Camelford water poisoning 'to be further researched'
- 22 May 2013
- From the section Cornwall
More research is to be carried out into the possible effects of the Camelford water poisoning incident on young people and then unborn babies, an MP has been told.
Twenty tonnes of aluminium sulphate were mistakenly poured into the wrong tank at a treatment works, in 1988.
North Cornwall MP Dan Rogerson said he asked public health minister Anna Soubry to further study the incident.
He said the minister gave reassurances the government wanted more research.
About 20,000 homes were affected when a relief delivery driver accidentally tipped the aluminium sulphate into the wrong tank at the unmanned Lowermoor water treatment works on 6 July 1988.
The chemical, used to treat cloudy water, went straight into the main water supply.
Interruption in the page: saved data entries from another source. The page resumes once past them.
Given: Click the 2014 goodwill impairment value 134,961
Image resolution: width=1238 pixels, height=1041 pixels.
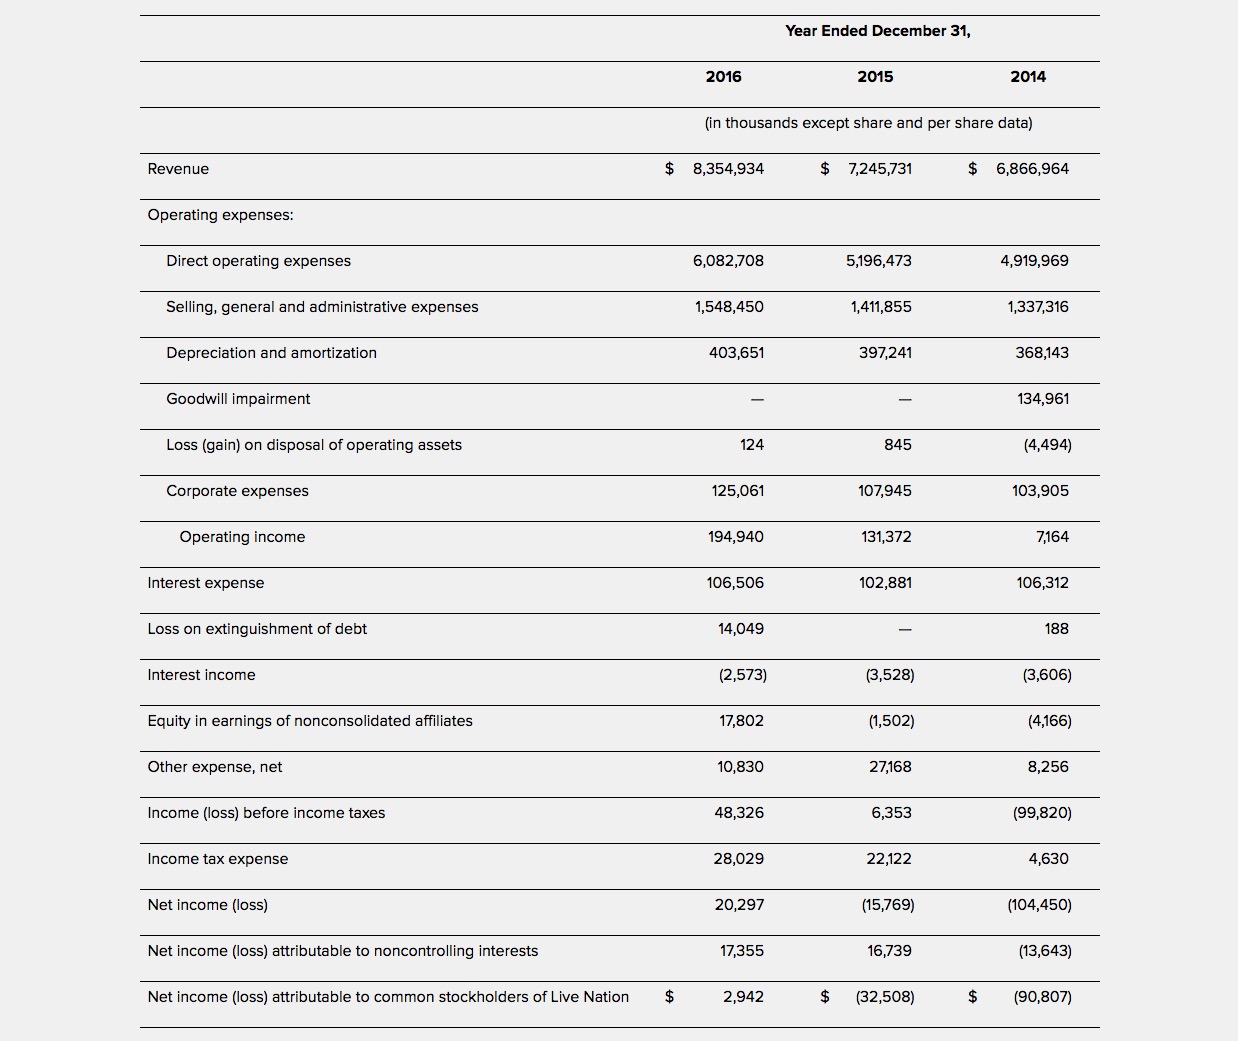Looking at the screenshot, I should pyautogui.click(x=1043, y=399).
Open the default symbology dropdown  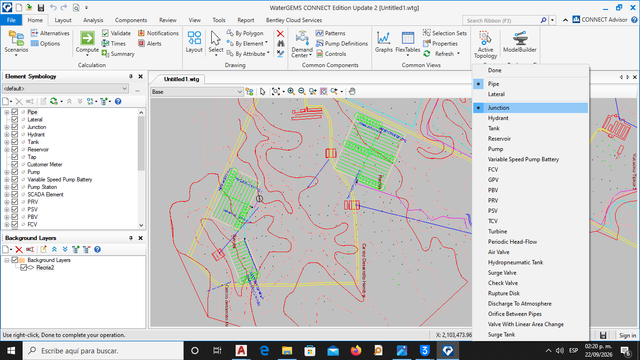pyautogui.click(x=65, y=89)
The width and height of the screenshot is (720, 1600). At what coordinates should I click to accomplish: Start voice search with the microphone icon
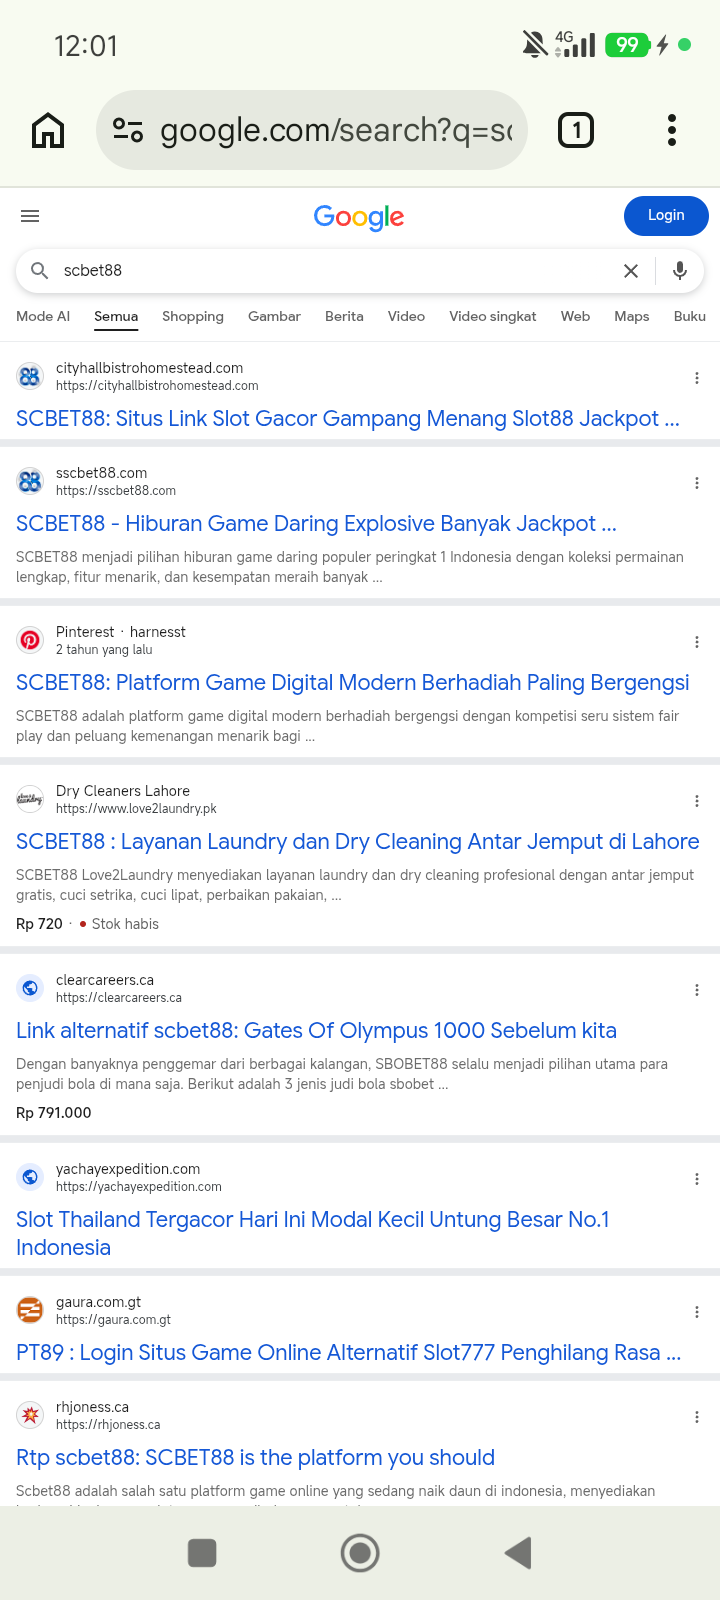(x=680, y=271)
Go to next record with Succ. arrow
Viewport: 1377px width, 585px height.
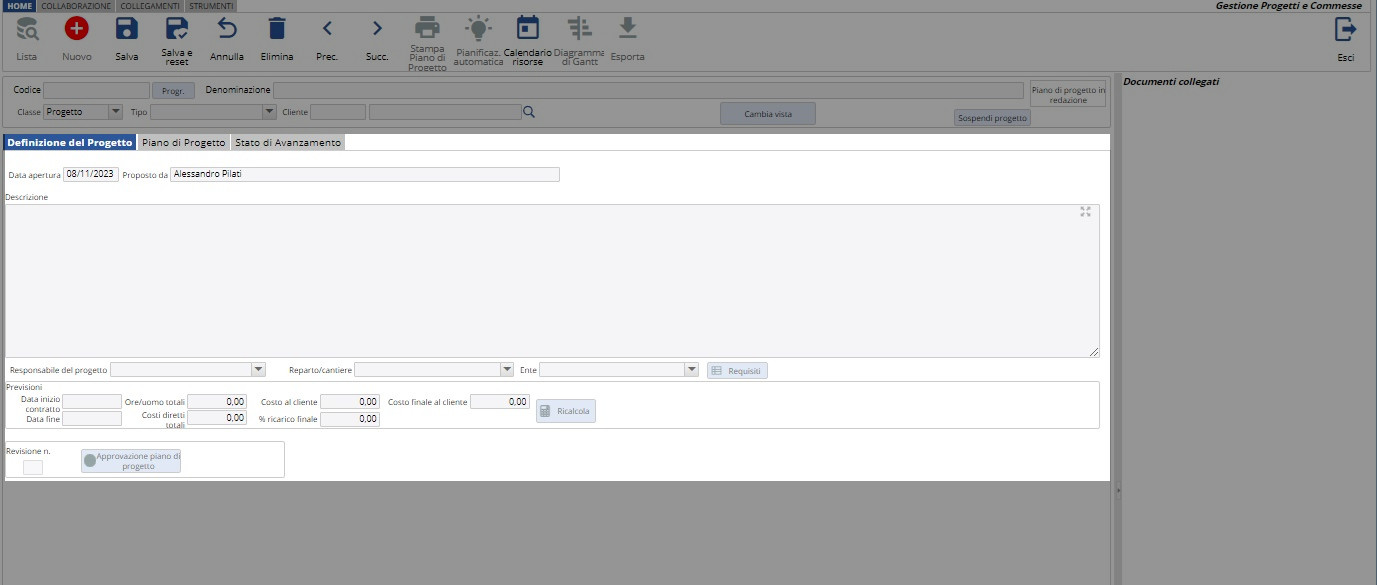click(377, 30)
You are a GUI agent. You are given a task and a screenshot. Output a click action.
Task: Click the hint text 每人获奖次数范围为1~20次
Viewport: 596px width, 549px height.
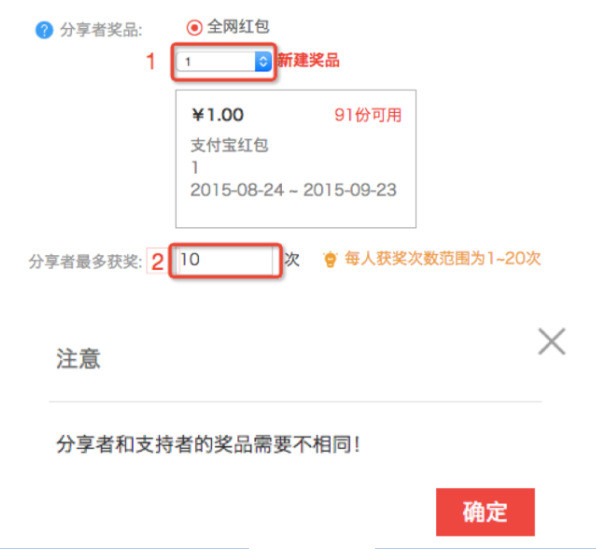point(442,259)
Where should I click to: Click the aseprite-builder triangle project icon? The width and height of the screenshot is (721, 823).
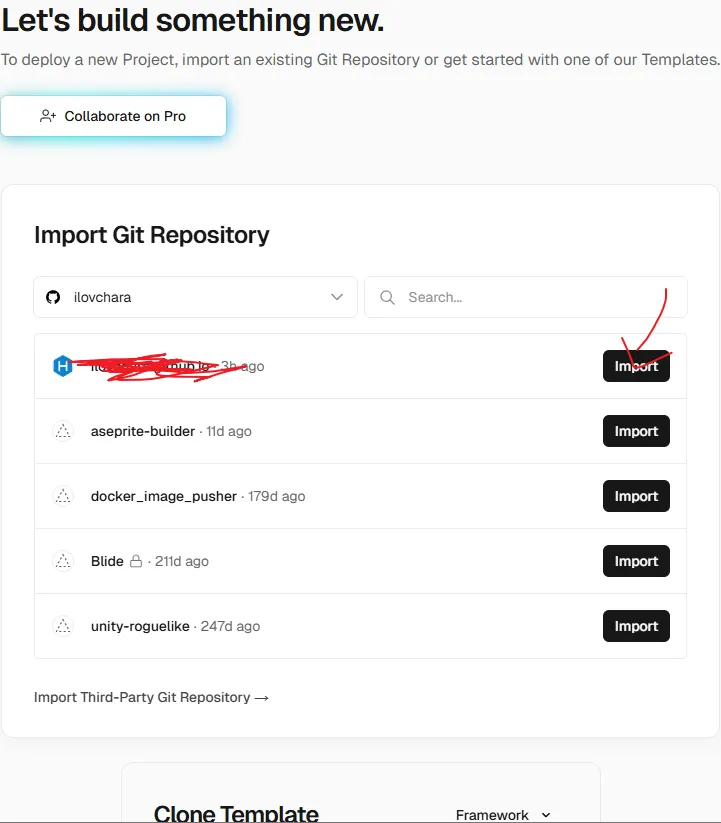(63, 431)
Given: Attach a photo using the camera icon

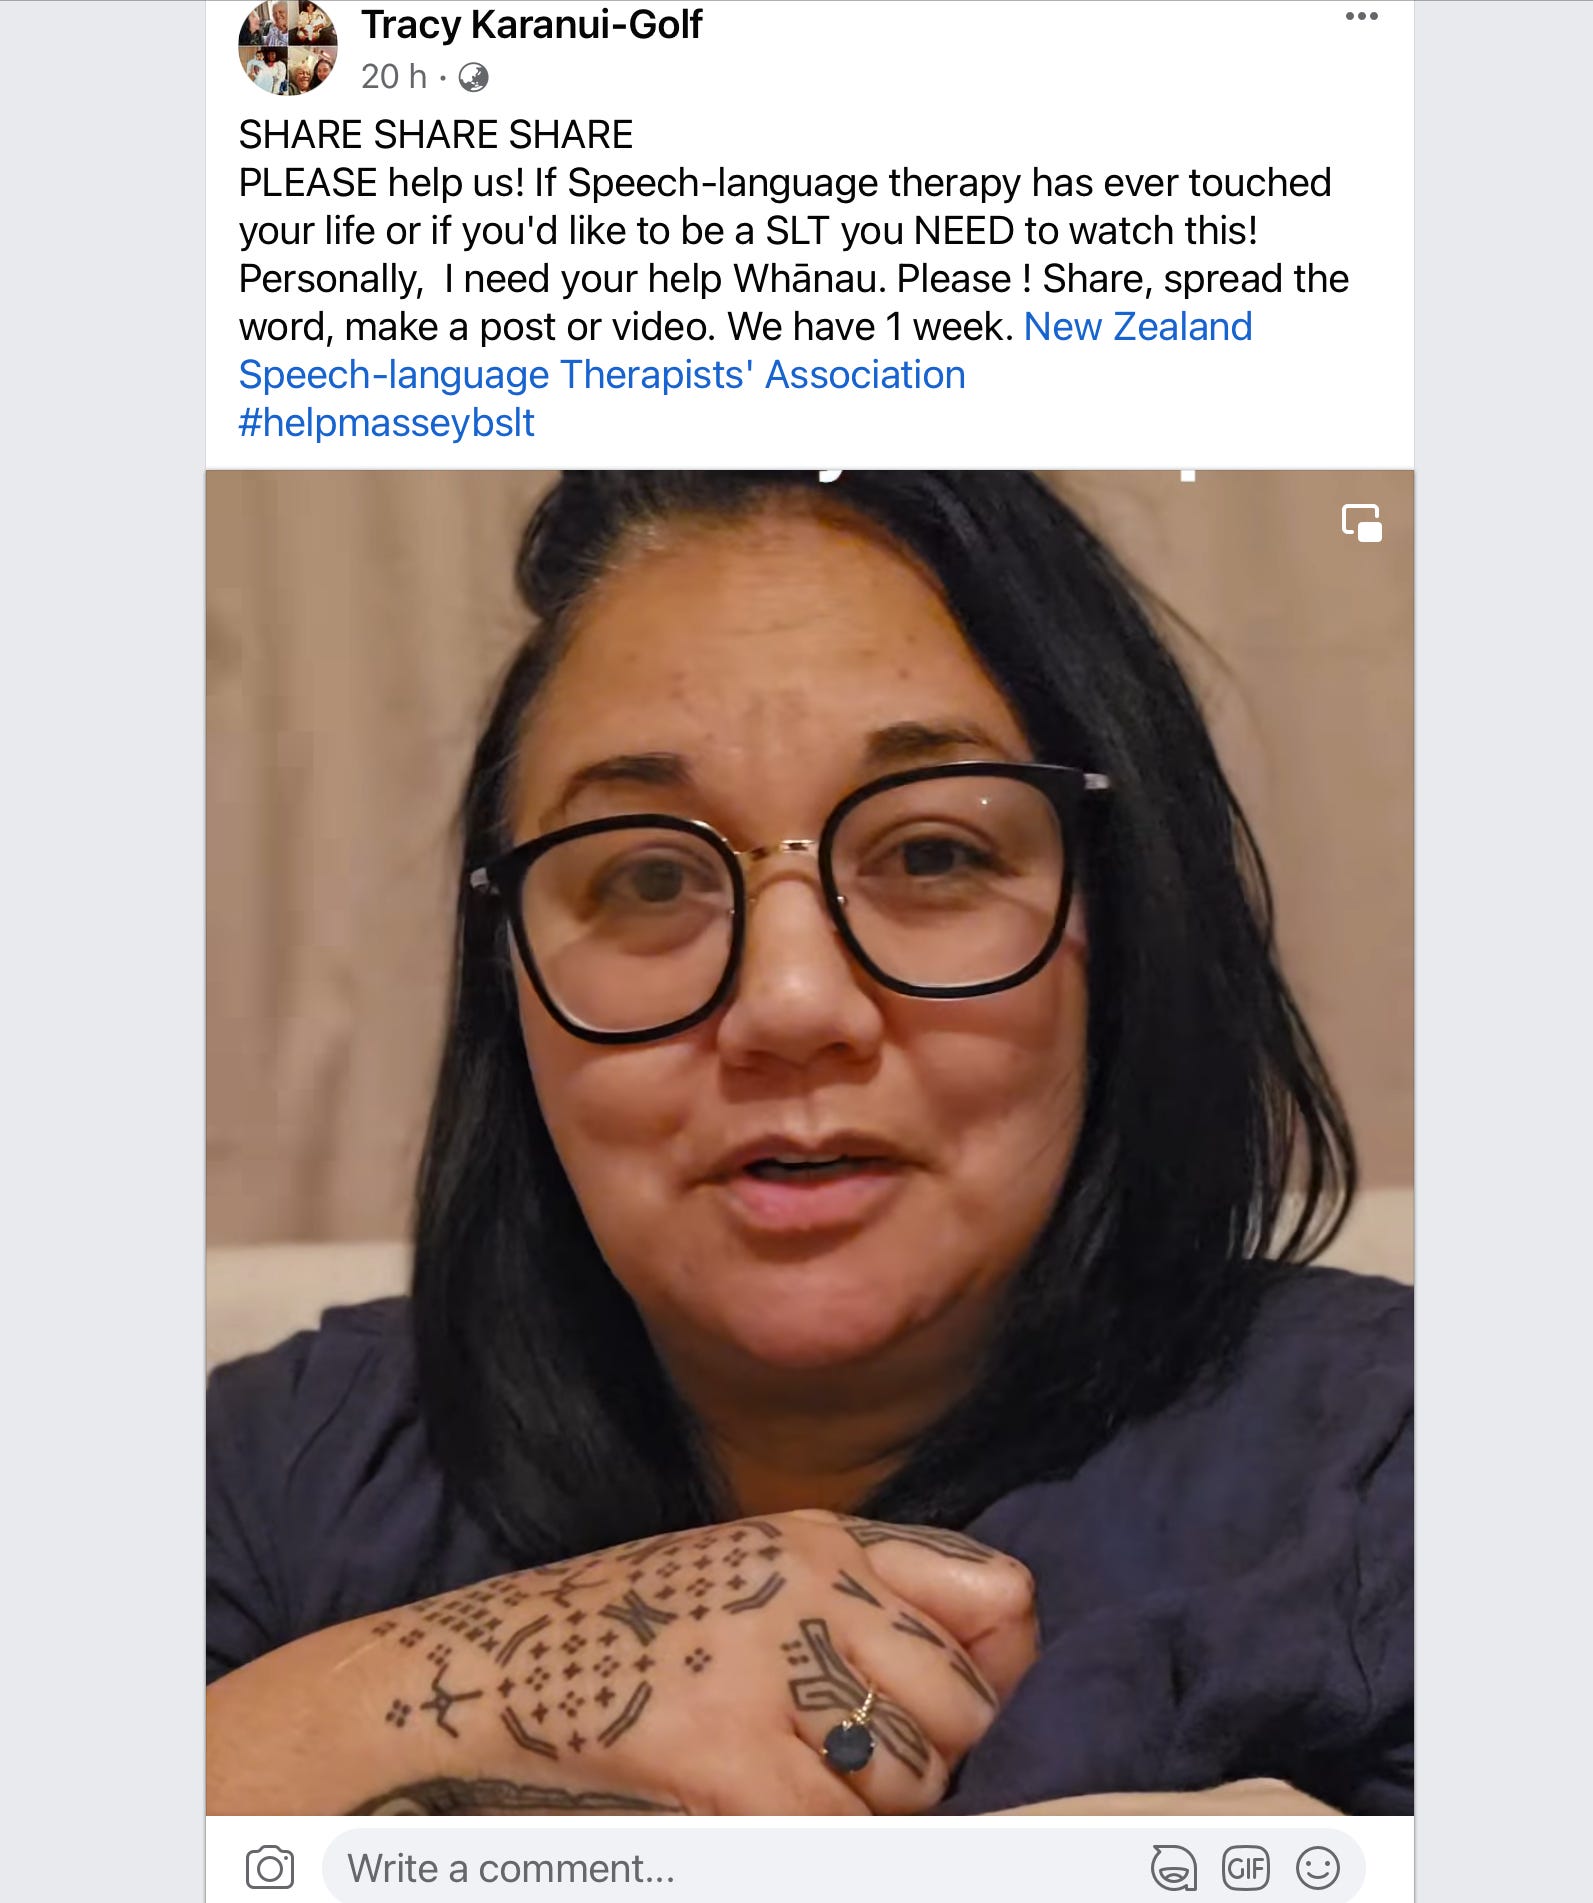Looking at the screenshot, I should (270, 1867).
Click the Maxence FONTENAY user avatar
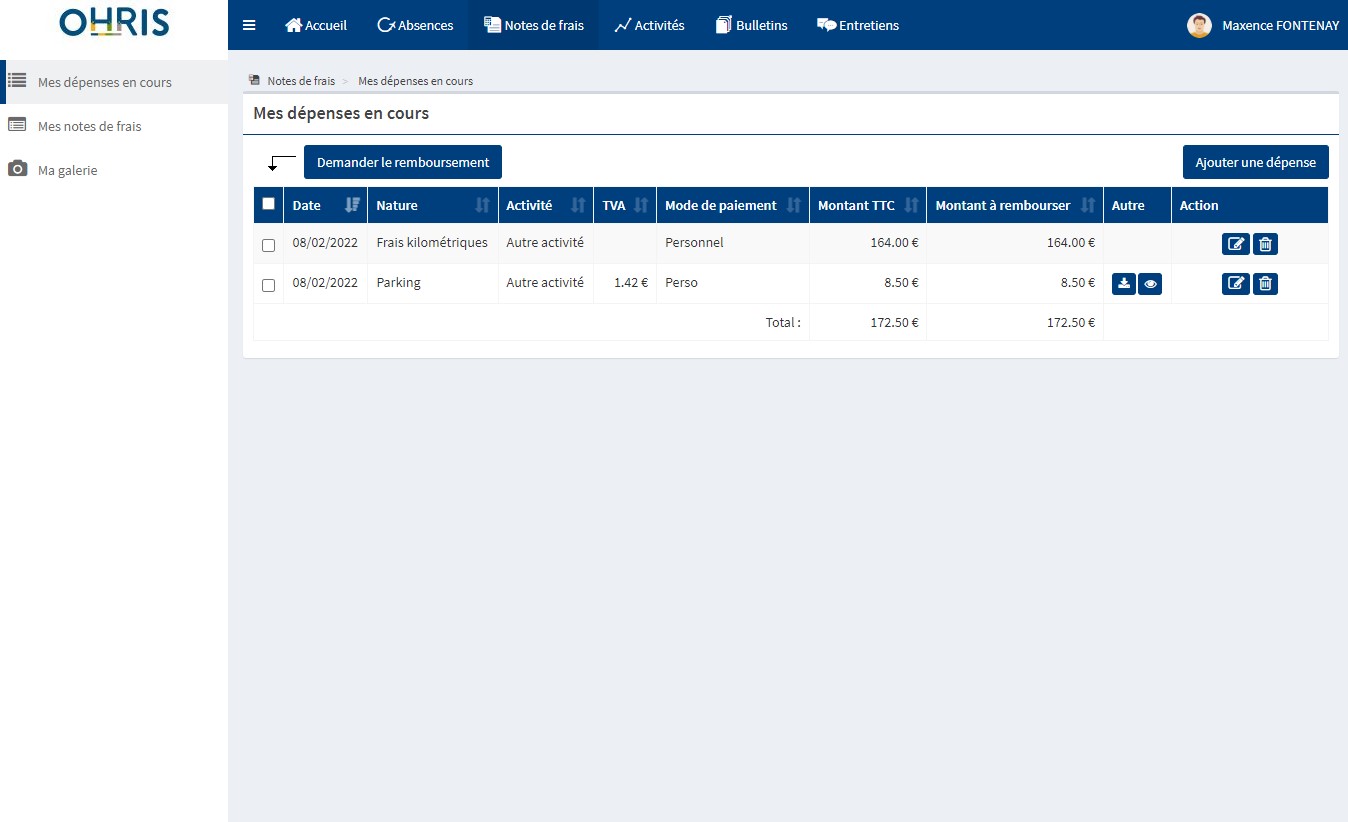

People in the area at the time reported a range of health issues, including stomach cramps, rashes, and diarrhoea.
A report - published in April by the Lowermoor subgroup of the Committee on Toxicity of Chemicals in Food, Consumer Products and the Environment - said the incident was "unlikely" to have caused long-term health effects.
However, it made recommendations for further research.
Liberal Democrat Mr Rogerson was part of a delegation from the county - which included Truro and Falmouth Conservative MP Sarah Newton and former North Cornwall Liberal Democrat MP Lord Tyler - who met Ms Soubry on Tuesday to ask for the research to be carried out.
Mr Rogerson said the meeting was "helpful" and the minister said the Department for Health would want to follow the recommendation.
He said: "It is vital that we get to the bottom of any long-term impact on the health of people that could have been exposed to the contaminated water."
Despite the sub-group report, concerns have been raised that the poisoning did affect people's health.
Carole Cross, who died in 2004 aged 59, was living in the area at the time.
A post-mortem examination found abnormally high levels of aluminium in her brain.
Last year, West Somerset Coroner Michael Rose said there was a very real possibility the water poisoning contributed to her death, but "only a slight possibility" it caused it.